= What to produce =
All lines from the one that has "The width and" onward to the end of the records below are to be returned exactly; pictures are to be skipped.

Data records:
========================
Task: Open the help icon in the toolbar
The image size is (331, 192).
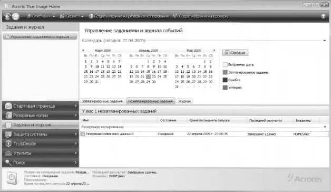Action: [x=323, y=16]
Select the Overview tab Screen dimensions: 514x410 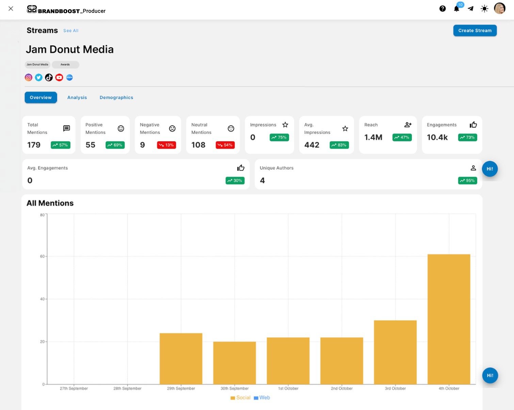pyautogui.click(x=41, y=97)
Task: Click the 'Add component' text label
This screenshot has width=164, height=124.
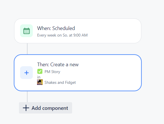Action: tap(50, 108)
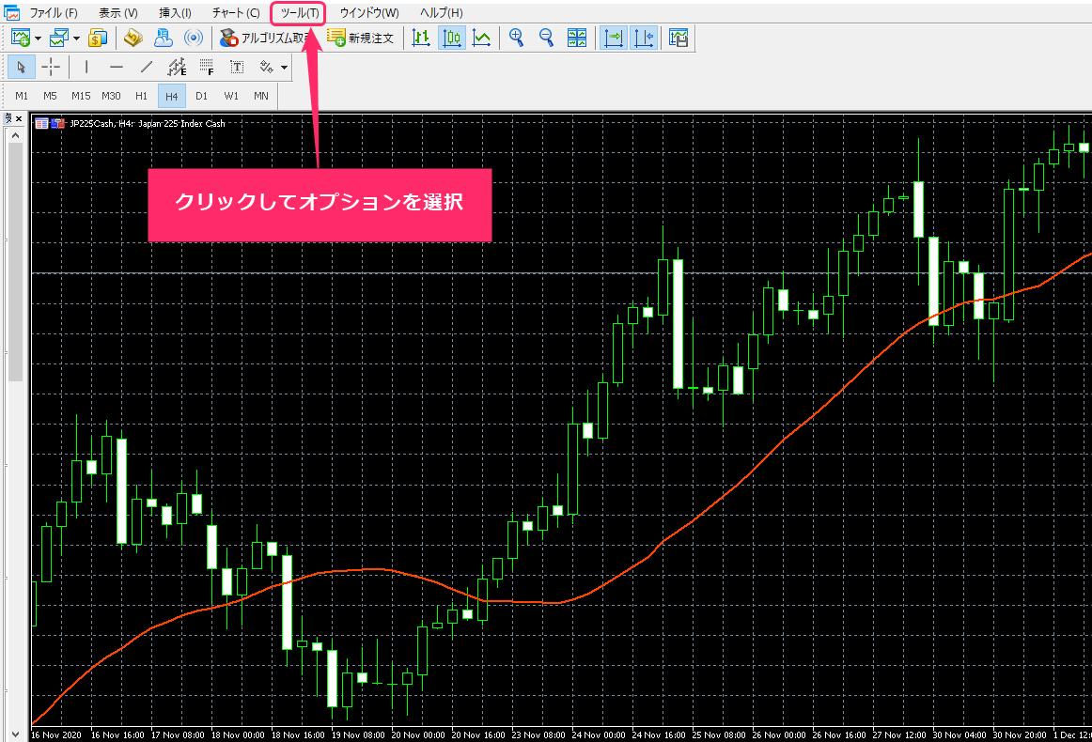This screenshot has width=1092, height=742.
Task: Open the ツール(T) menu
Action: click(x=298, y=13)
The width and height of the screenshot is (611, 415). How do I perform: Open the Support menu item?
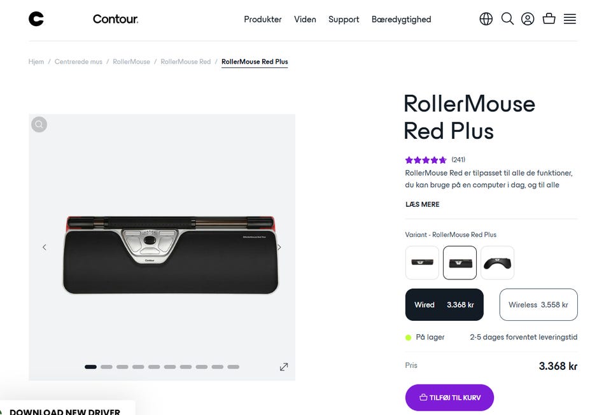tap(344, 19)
========================
= Task solution =
The width and height of the screenshot is (611, 415). How do I perform: Open the Support menu item?
tap(344, 19)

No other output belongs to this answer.